Major refactor of OpenPredict
1. OpenPredict now uses `dvc`[ (data version control)](https://dvc.org/) and [DagsHub](https://dagshub.com/) (a platform to publish the data) to handle all data files required to train the models and run the predictions that are all in the `data/` folder at the root of the repository (instead of having half of them committed to git, and the other half to be downloaded from some obscure servers, now every single CSV input and model output at stored in the `data/` folder).
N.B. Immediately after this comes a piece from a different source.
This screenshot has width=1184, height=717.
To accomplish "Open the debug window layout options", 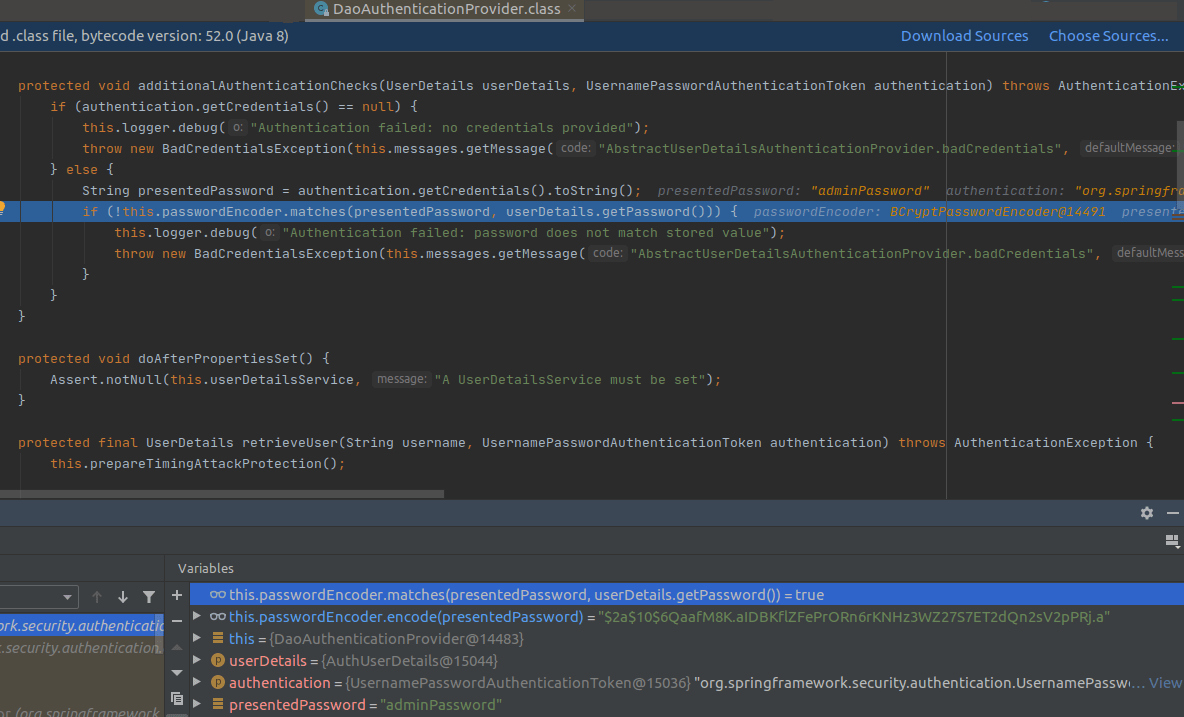I will pyautogui.click(x=1172, y=541).
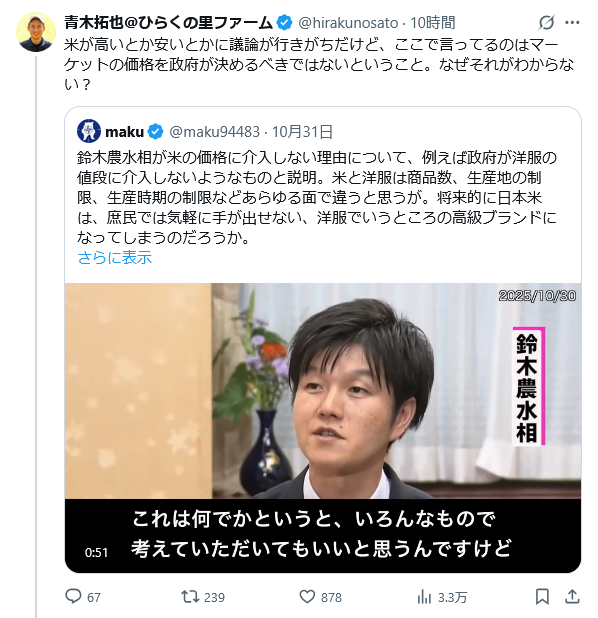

`dvc`/DagsHub works and looks a lot like `git`/GitHub, but specialized for large data files (and it can also be used to store metadata about your runs). The repo size limit for open source projects on DagsHub is 10G
You can find the data used for OpenPredict (prediction + similarity + evidence path + drkg model) at https://dagshub.com/vemonet/translator-openpredict
2. There is now a **decorator `trapi_predict`** to mark a functions that return predictions that can be integrated automatically in a TRAPI query. It allows the dev to specify which relations this prediction function can resolve in a TRAPI query. So the dev just need to insure that his prediction functions take the input we expect, and returns the predictions in the expected format (cf. the code example below, note that it is vastly inspired from ElasticSearch and BioThings return formats).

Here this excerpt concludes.